Alternative Guide to the Universe focuses on individuals who develop their ideas and practices outside of official institutions and established disciplines. Eccentric and inspiring, their work ingeniously departs from accepted ways of thinking in order to re-imagine the rules of culture and science. Spanning a wide range of forms and materials, it includes epic paintings of alternative calendars as well as obsessively detailed drawings of the human nervous system; scientific charts and fantastical engineering plans; functioning robots and blueprints for cities of the future and the evolution of human consciousness.
Several photographers in the exhibition, meanwhile, explore fictional identities and alter egos, including a homeless artist from Chicago whose theatrical photo-booth self-portraits anticipated the work of Cindy Sherman.

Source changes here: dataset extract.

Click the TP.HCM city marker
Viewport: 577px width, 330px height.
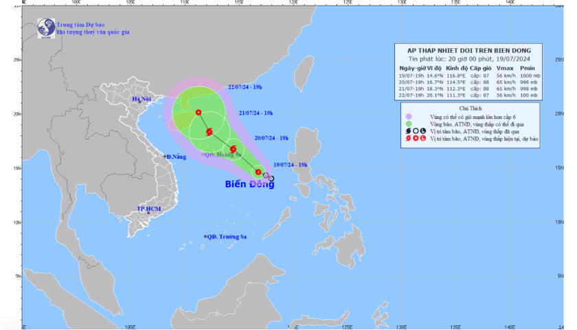[149, 213]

Taken together, the speculative visions in Alternative Guide to the Universe rival the wildest inventions of science fiction - with the difference that these artists actually believe in the validity and veracity of all that they describe and propose. Whether speculating on mysteries of time and space or charting the unseen energy flows of our bodies and minds, their imaginative creations invite the viewer into a universe where ingenuity trumps received wisdom.

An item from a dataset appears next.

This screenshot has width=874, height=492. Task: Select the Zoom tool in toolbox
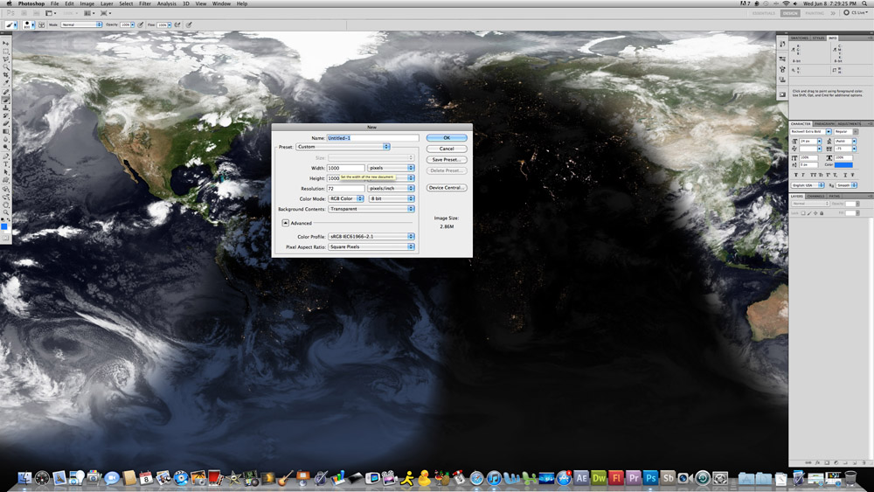6,212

"These brilliant mavericks expand the spaces in which our own imaginative thinking about the world may venture," says Hayward Gallery Director Ralph Rugoff. "However farfetched or outlandish it may seem, their work possesses an intensity and bracing originality that gives it a compelling reality all its own. It invites us to think outside of our conventional categories and ultimately to question our definitions of normal art and science."
Collectively, the creative practitioners at the Hayward Gallery effortlessly cross the boundaries of art, science, fiction, reason and mysticism. Their work opens up an extensive visionary space, pictured in the chimerical towers of Marcel Storrs delicately intricate drawings (which he believed would provide a blueprint for re-building Paris after a nuclear attack), or measured in the gorgeous cosmological diagrams and numerical calculations of Alfred Jensen.
While the contributors to Alternative Guide to the Universe are all engaged with aesthetic issues, their work is motivated by far-ranging concerns. Underground street artist Rammellzee fashioned his Letter Racers as part of a campaign to liberate the alphabet from the strictures of Western civilization. Numerical savant George Widener embeds complex mathematical puzzles in his drawings in order to address a future audience of intelligent machines. Likewise Guo Fengyi considered her eerily graceful drawings to be "painted prescriptions" that had unique restorative powers. Paul Laffoley's visionary art outlines his alternative theories of consciousness while Karl Hans Janke sought out ways of producing unlimited energy. Highlighting the virtues and values of these wayward theories will take visitors on a journey to the far side of the human imagination.
Celebrating the irrepressible urge to reinvent reality, Alternative Guide to the Universe will be complemented by a display of The Museum of Everything in the Hayward Project Space. The Museum of Everything presents an installation of sculptures, photographs and films dedicated to visionary builder and sculptor Nek Chand, who has spent over fifty years creating his legendary "Rock Garden" outside Chandigarh, India, a 20 acre magical kingdom fashioned from scrap materials.
Alternative Guide to the Universe includes work by Morton Bartlett, Emery Blagdon, James Carter, Guo Fengyi, Lee Godie, Richard Greaves, Alfred Jensen, Bodys Isek Kingelez, Paul Laffoley, Jean Perdrizet, Rammellzee, A.G. Rizzoli, William Scott, Marcel Storr, Eugene von Bruenchenhein, Melvin Way, George Widener, Wu Yulu, and others.
Alternative Guide to the Universe is curated by Ralph Rugoff, Director, Hayward Gallery.